▶ _Reading text_:
^^^^^^^^^^^^^^^^

But what happens if we write:

say vanEck's[10_000]; # Should print: 14

Well, we do get 14 printed out...eventually.
About a minute later. :-(

If we then tried vanEck's[100_000], we'd have time
for a long, leisurely lunch break...at a restaurant an hour away.
And if we wanted vanEck's[1_000_000], we would
quite literally have to come back for it next week.

So...we managed to make our solution as simple as possible,
but at the cost of truly woeful, completely non-scalable
runtime performance.

And, when you stop to think about it, it's not surprising that it runs
so poorly. To generate the next van Eck's number, our code has to look
through (potentially) every one of the N-1 earlier numbers, comparing
each of them to the most recent number in the sequence. In other
words, computing a single van Eck's number takes O(N) operations,
so computing N of them must be O(N²). Hence, over a minute to find
a mere 10 thousand numbers of the sequence, several hours to find the
first 100 thousand, and nearly seven days to find the first million.

Obviously, before we can reap the countless benefits of an unlimited supply
of van Eck's numbers, we're going to need to find a way to eliminate
that repeated O(N) search inside the code object.

Happily, that's not too difficult. There's a kind of algorithmic Lorentz contraction
that we can often apply to these kinds of situations: we can literally shrink
the time dimension...by expanding the space dimension. More prosaically,
we can trade more memory for extra speed.

The trick in this case is to permanently track (in a static variable) the index M
of the most recent prior instance of each number in the sequence so far.
Then, when we encounter that number again, we can perform a single look-up
on our variable to find the most-recent prior index for that number.
All we have to do then is update our remembered M value each time
(since we've just seen the same number again at a later index: N).

A next-vanEck's subroutine based on that approach would look like this:

# Version 4...
sub next-vanEck's {
state @M;
my $N = @_.end;
my $M = @M[@_.tail] // $N;
@M[@_.tail] = $N;
return $N - $M;
}

The @M array tracks the most recent prior indexes of each previous value.
So, when we need that M value to compute the next number, now we simply
look up its location up directly: @M[@_.tail]

We then update the @M array with the new most-recent position of
the current value: @M[@_.tail] = $N

Running the sequence operation with this version of the subroutine,
we can compute vanEck's[10_000] in about 15 seconds, instead of 60.
A fourfold improvement in performance is always gratifying,
but we can do much better than that.

We're only passing the entire preceding sequence in (as @_) so we can
access the final value (@_.tail) and the current value of N (@.end)
at which it occurs. But we could, instead, simply pass in that final value directly.
And the value of N merely increments on each call, so we could track it
trivially in another state variable.

Which looks like this:

# Version 5...

^^^^^^^^^^^^^^^^

▶ _Input data_:
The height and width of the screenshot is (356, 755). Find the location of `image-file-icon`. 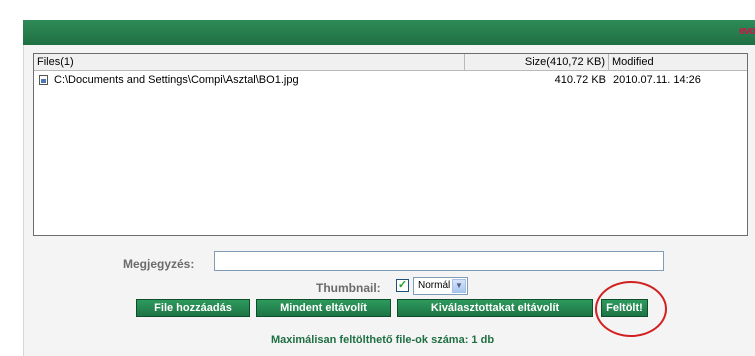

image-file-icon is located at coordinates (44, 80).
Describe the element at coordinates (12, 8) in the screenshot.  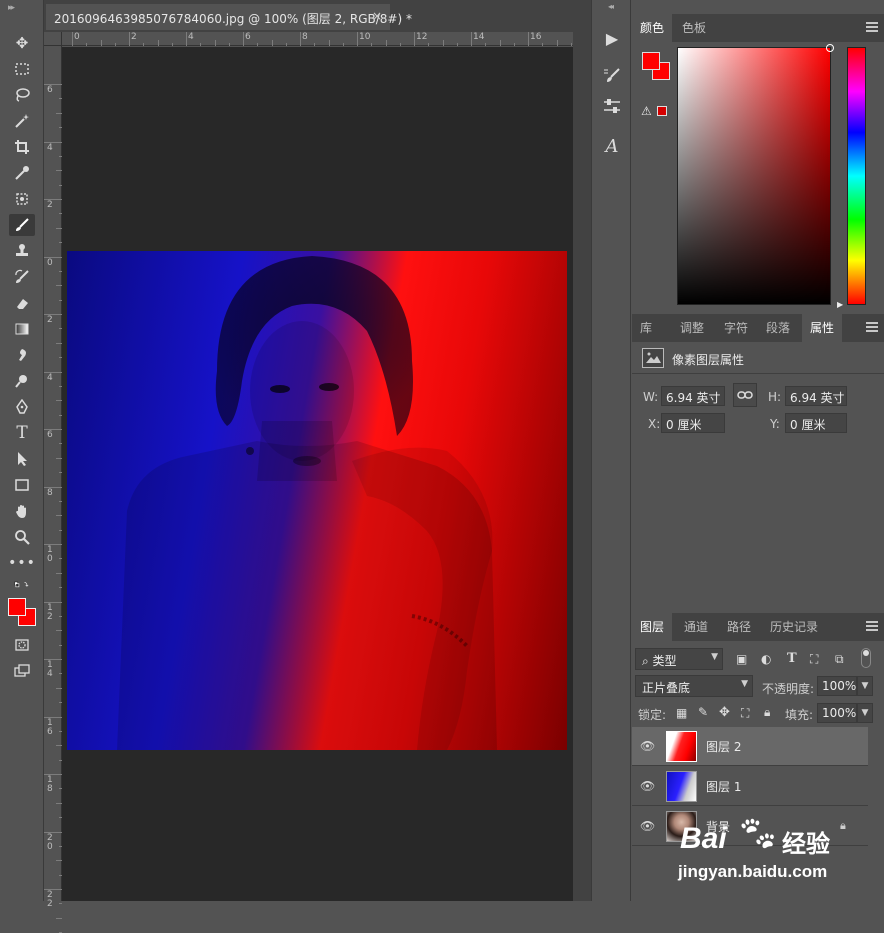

^^^^^^^^^^^^^^^^

▶ _Work instruction 1_: In the write-up on van Eck's numbers, which index values appear inside the square brackets of vanEck's[...]? Give each distinct value once.
▶ _Work instruction 2_: Pick up the write-up on van Eck's numbers right after its last line and keep it going.
The listing isn't needed for anything here.

▶ _Your response 1_: 10_000, 100_000, 1_000_000

▶ _Your response 2_:
sub next-vanEck's ($Aₙ) {
state ($N, @M);
$N++;
my $M = @M[$Aₙ] // $N;
@M[$Aₙ] = $N;
return $N - $M;
}

Because the subroutine now takes a single argument $Aₙ
(yes, Raku allows subscripted alphanumerics in identifiers),
each time the sequence operator generates a new value,
it now passes the code object only the final value
of the sequence so far.

We also track the current index, by incrementing $N
each time the subroutine is called.

As before, we determine the M value (which is now: @M[$Aₙ]),
then update it, then return the newly computed next value.

But, because the sequence operator no longer needs to pass the entire
sequence-so-far into the subroutine for every new number it generates,
the cost of each call to next-vanEck's drops significantly.
With this version of the subroutine we can compute vanEck's[10_000]
approximately 100 times faster than previously, in about 0.15 seconds.
Or find vanEck's[100_000] in about 1.5 seconds.
Or vanEck's[1_000_000] in about 15 seconds.
That's not just vastly faster than the previous approach;
it's now a completely different order of complexity:
clearly O(N) linear time, rather than O(N²) quadratic.

This massive improvement in performance was not, however, free.
The @M array is consistently about 97% as long as the sequence itself,
though slightly sparse, so it may only require about 85% as much space.
Nevertheless, this means that the memory footprint of this solution has
effectively doubled compared to version 1. In most situations, though, that's
a perfectly acceptable trade-off: memory is relatively cheap; time is priceless.

But could we also code this version in a single statement?
Of course, we can.

Once again, we simply inline the subroutine's code block:

constant vanEck's = 0, { state ($N, @M);
$N++;
my $M = @M[$^Aₙ] // $N;
@M[$^Aₙ] = $N;
$N - $M;
} ... ∞;

Now, of course, if I'd started with that, just sprung it on you with
no warning and no explanation, then you'd be quite justified in
complaining that it's scary and incomprehensible and (gasp!) different.
New concepts and new approaches and new tools and new syntax
are always challenging. Especially all four at once.

But as you come to understand the power and expressiveness of Raku,
then perhaps a solution like that is not so scary, and you start to see
how it's possible to write code that looks very much like the original
description of the problem, in something very like the original notation
of the problem, and hence which is actually more comprehensible
to anyone who is already familiar with the task domain.

And, because there's always more than one way to do it in Raku,
it's still perfectly fine to write that final version as:

constant vanEck's = 0, &next-vanEck's ... ∞;

...hiding away the algorithm and the optimizations inside that subroutine.
And later changing them within the subroutine when you find a cleverer
approach, a better algorithm, or an even more efficient Lorentzian trade-off.

Both Perl and Raku cop a lot of flak for their unapologetically
"More Than One Way To Do It" philosophies. But, to me,
the flexible and transparadigm nature of the two languages
simply means that I'm never stuck with the inadequate concepts,
or the inefficient algorithms, or the inconvenient software tools,
or the intrinsic performance limitations that someone else
hard-wired into their "One Right Way To Do It".

And, for me, that makes the choice of Raku...as simple as possible.

5 comments

5 Comments

Mohammad S Anwar | July 2, 2019 1:16 PM | Reply

Great analysis and big push for the language itself. You have been inspirational as ever.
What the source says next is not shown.